As of 2021, small farms produce about one-third of the world's food, but large farms are prevalent. The largest 1% of farms in the world are greater than 50 hectares (120 acres) and operate more than 70% of the world's farmland. Nearly 40% of agricultural land is found on farms larger than 1,000 hectares (2,500 acres). However, five of every six farms in the world consist of fewer than 2 hectares (4.9 acres), and take up only around 12% of all agricultural land. Farms and farming greatly influence rural economics and greatly shape rural society, effecting both the direct agricultural workforce and broader businesses that support the farms and farming populations.

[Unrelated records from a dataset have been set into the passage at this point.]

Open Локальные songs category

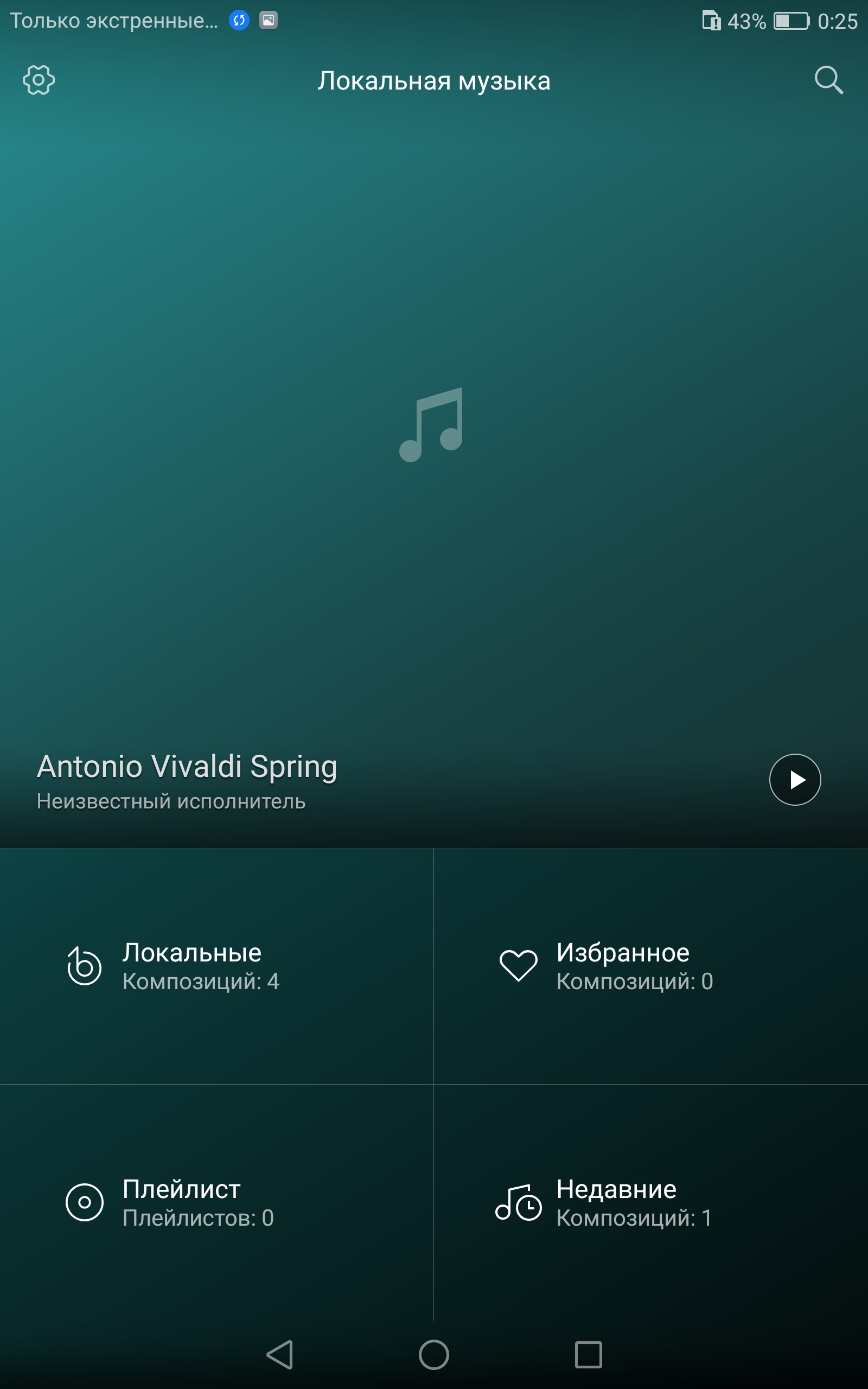coord(192,953)
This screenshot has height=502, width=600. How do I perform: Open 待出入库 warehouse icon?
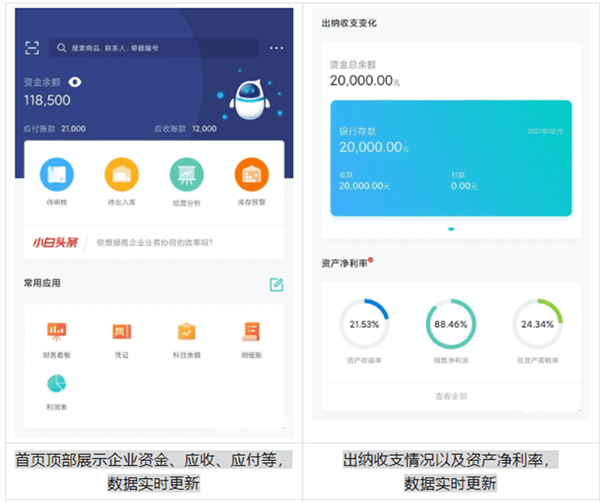point(121,176)
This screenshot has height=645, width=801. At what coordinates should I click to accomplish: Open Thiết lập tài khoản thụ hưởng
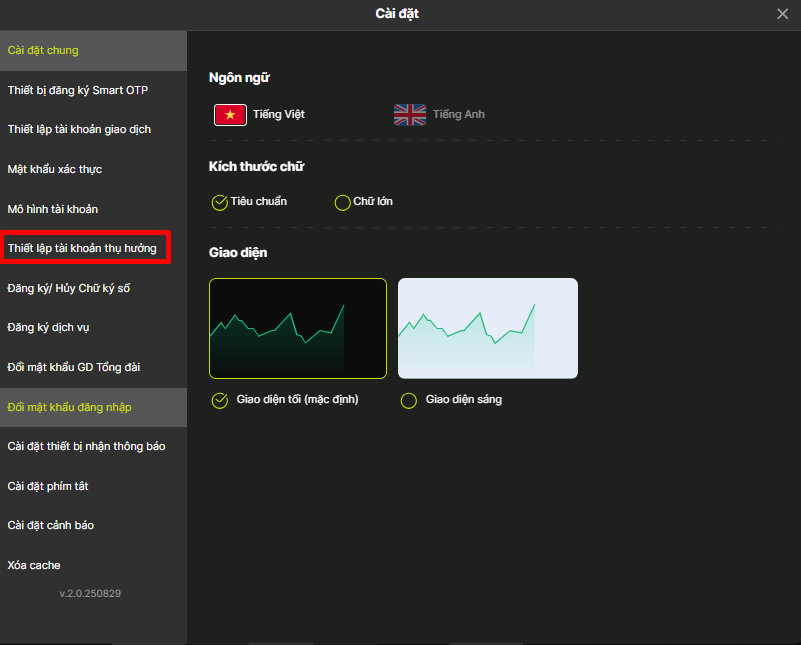(82, 248)
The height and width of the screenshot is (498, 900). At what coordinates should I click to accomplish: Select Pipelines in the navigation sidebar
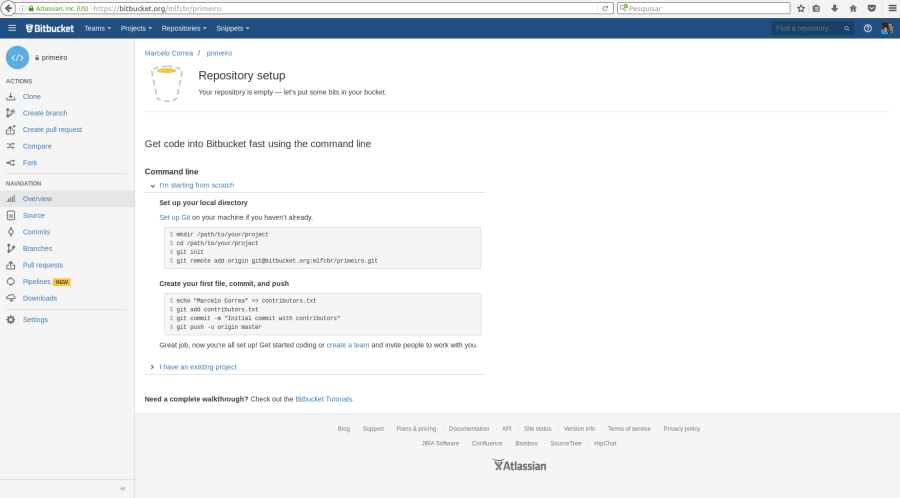click(x=37, y=282)
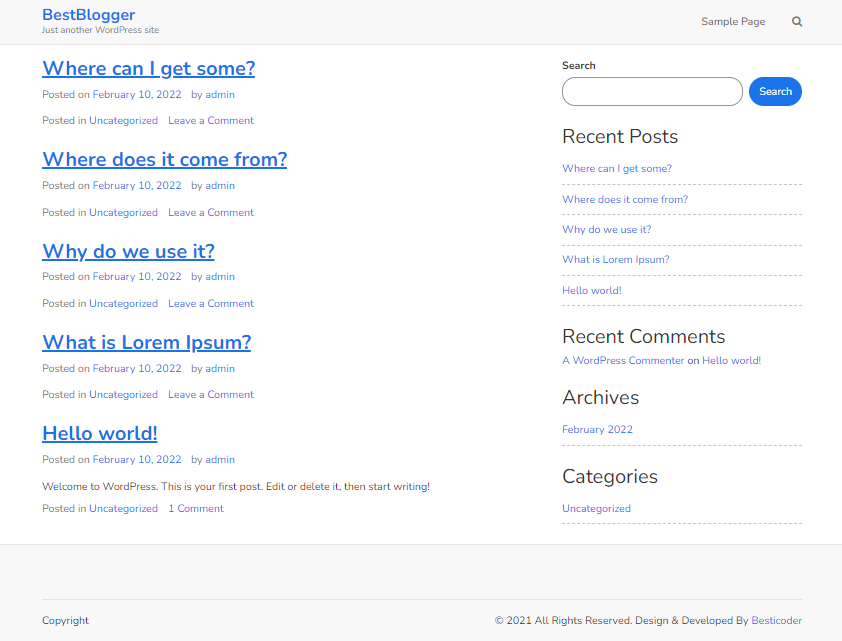Image resolution: width=842 pixels, height=641 pixels.
Task: Open the post "Where does it come from?"
Action: pyautogui.click(x=164, y=159)
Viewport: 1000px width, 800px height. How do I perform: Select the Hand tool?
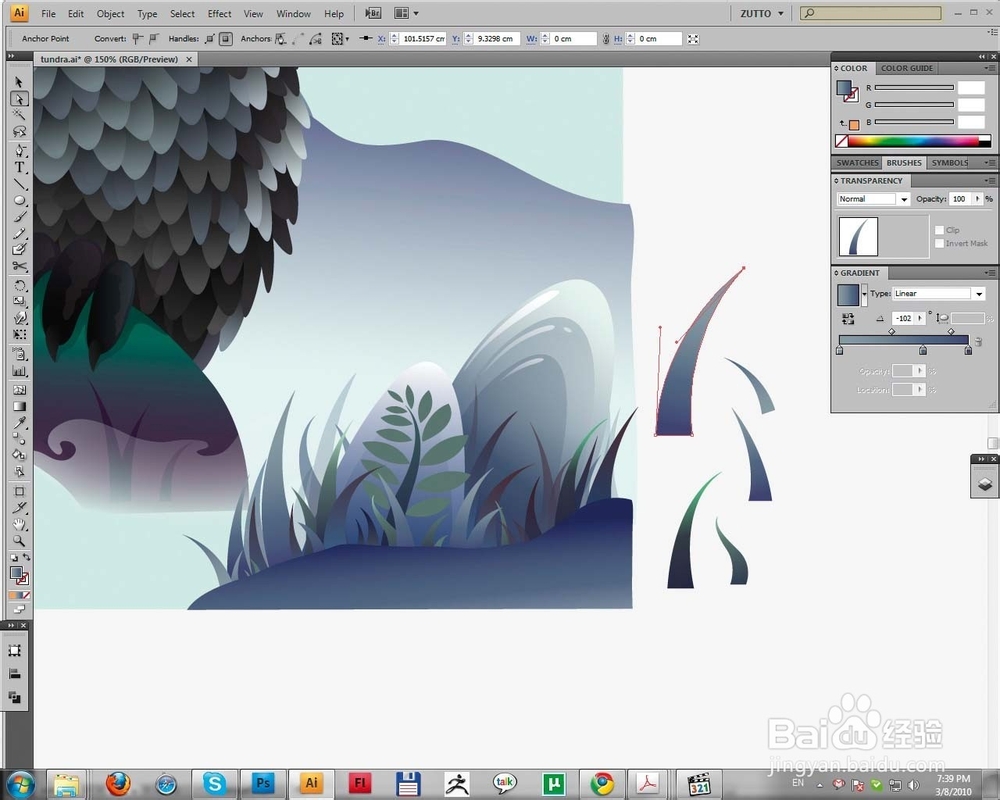[19, 524]
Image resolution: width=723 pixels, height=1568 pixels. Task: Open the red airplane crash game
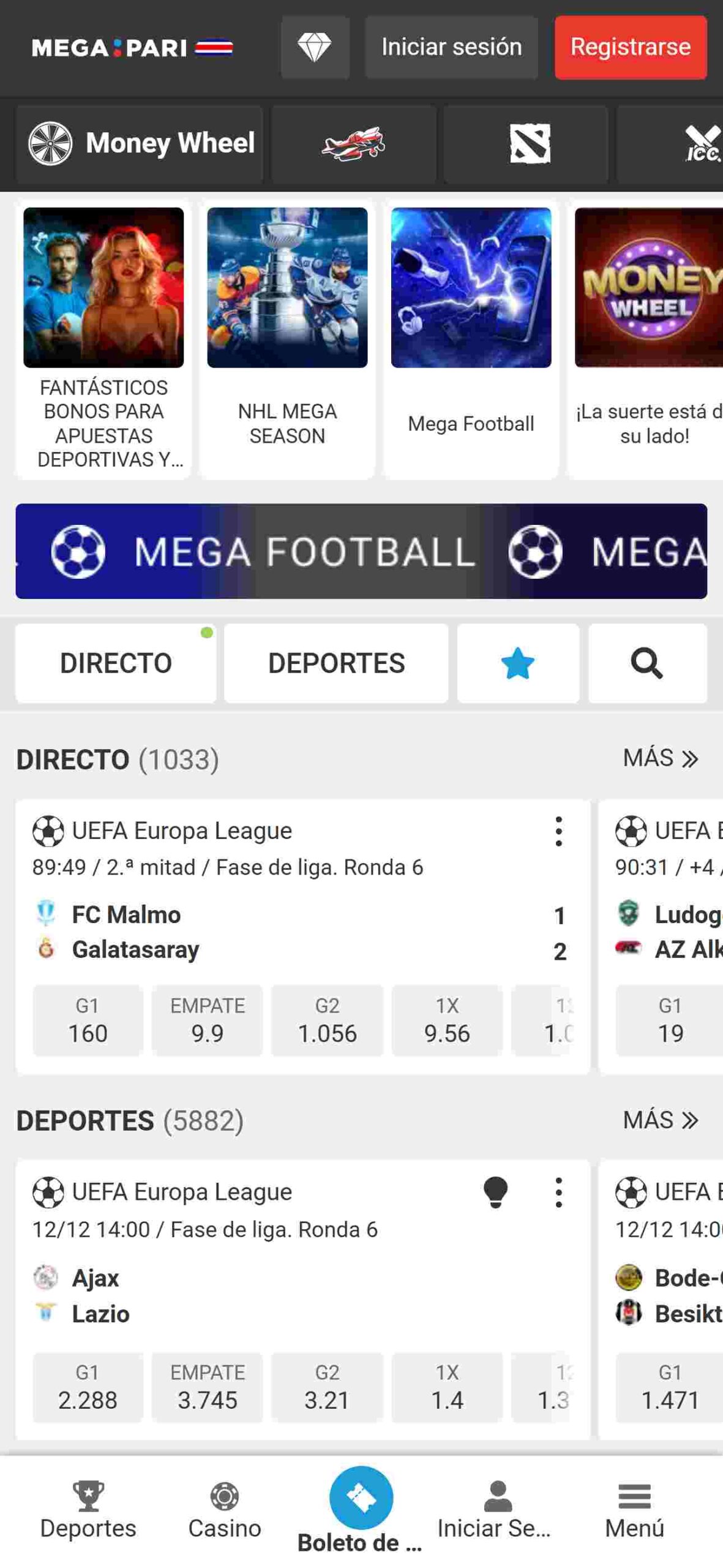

The major agricultural products can be broadly grouped into foods, fibers, fuels, and raw materials (such as rubber). Food classes include cereals (grains), vegetables, fruits, cooking oils, meat, milk, eggs, and fungi. Global agricultural production amounts to approximately 11 billion tonnes of food, 32 million tonnes of natural fibers and 4 billion m3 of wood. However, around 14% of the world's food is lost from production before reaching the retail level.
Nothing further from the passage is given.